Assignment: Read through the lines below and copy the ones holding the string "plus".

Provided data:
------------------------------------------------------------

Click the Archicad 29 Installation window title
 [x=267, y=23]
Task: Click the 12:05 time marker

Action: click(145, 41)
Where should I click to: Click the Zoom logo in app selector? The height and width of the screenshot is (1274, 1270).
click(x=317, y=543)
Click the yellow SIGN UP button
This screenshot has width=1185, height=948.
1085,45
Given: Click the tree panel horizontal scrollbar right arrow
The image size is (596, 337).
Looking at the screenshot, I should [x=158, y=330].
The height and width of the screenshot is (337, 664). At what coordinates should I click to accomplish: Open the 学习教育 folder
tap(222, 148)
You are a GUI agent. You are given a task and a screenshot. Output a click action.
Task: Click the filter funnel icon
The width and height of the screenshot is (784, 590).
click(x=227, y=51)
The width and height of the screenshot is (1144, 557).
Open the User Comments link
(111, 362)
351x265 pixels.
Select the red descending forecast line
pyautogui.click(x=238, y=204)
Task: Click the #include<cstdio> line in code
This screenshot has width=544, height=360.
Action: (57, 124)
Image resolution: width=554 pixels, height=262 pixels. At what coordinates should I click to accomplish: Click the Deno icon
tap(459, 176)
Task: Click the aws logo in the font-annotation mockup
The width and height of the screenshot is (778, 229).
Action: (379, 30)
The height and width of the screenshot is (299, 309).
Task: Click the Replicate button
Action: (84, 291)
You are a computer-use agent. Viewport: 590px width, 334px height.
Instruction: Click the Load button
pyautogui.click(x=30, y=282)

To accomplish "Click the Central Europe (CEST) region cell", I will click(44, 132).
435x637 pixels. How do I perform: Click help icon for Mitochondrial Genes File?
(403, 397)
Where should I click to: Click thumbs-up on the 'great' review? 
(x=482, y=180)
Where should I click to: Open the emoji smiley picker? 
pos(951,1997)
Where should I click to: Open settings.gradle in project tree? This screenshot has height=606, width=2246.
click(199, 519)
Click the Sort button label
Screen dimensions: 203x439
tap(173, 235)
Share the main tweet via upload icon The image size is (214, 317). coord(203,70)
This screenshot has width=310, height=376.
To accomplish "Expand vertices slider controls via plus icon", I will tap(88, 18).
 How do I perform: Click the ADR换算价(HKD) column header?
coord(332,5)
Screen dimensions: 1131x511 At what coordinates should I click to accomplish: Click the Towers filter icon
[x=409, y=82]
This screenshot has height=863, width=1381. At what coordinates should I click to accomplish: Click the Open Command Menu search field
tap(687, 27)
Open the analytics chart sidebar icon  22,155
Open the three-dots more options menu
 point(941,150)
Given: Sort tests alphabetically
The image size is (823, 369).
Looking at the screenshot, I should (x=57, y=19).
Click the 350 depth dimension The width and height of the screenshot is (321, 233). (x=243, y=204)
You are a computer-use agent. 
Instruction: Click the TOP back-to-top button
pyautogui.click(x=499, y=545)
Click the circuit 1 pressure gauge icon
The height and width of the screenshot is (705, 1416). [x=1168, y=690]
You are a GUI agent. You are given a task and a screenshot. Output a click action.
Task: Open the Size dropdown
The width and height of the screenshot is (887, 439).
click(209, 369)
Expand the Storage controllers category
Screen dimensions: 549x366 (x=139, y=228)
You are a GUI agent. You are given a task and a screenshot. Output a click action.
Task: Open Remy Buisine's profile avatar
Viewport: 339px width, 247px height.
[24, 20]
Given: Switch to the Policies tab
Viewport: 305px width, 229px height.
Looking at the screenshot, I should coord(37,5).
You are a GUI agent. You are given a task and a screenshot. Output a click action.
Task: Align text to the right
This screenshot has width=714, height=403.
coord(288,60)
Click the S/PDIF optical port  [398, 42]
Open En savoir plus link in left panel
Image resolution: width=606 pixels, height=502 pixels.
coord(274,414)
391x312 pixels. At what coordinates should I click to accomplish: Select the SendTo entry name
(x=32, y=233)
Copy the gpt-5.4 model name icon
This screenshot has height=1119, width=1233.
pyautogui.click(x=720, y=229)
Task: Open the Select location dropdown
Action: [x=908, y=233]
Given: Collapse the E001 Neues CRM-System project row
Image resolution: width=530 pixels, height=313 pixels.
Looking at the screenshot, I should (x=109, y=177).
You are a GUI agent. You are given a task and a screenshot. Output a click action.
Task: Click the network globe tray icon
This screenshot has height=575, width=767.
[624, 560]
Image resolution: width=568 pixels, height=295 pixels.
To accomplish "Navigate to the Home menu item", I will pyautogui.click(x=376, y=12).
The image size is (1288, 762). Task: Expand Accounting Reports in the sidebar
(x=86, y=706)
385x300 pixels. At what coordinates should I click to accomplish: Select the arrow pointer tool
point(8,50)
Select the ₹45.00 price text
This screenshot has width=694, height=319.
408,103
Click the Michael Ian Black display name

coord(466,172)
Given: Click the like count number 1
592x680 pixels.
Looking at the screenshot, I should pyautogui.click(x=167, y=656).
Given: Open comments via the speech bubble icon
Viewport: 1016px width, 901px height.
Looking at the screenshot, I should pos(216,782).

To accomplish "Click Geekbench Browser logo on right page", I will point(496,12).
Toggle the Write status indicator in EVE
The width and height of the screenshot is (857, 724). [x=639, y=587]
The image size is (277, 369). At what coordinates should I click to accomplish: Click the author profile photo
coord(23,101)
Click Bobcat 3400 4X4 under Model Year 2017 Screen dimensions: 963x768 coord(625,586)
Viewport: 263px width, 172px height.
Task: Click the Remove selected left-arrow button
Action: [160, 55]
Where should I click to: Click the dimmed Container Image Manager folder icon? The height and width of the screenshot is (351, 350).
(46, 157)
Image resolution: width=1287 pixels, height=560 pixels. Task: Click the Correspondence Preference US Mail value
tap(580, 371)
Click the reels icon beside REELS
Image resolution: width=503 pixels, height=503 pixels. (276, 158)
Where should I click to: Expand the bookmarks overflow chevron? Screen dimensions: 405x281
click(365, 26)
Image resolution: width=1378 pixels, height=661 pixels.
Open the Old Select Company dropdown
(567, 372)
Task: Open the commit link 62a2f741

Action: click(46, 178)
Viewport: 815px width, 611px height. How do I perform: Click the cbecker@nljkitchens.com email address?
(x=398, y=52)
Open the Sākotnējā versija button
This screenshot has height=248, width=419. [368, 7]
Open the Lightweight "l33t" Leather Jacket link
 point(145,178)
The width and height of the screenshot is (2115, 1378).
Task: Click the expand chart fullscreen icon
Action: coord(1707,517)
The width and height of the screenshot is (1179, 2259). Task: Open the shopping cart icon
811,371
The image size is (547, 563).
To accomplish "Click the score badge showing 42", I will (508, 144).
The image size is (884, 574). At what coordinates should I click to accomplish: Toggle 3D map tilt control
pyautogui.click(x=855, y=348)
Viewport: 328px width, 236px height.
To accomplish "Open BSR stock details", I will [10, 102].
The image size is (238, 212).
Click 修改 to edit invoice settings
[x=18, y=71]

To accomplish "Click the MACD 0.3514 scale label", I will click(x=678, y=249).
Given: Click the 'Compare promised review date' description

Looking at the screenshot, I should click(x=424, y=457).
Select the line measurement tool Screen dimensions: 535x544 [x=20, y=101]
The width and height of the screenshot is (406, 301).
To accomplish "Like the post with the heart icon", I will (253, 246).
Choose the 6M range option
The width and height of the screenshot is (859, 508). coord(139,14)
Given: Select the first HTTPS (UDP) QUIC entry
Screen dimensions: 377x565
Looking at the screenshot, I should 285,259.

------------------------------------------------------------

Response:
To accomplish "Expand vertices slider controls via plus icon", I will tap(88, 18).
Open En savoir plus link in left panel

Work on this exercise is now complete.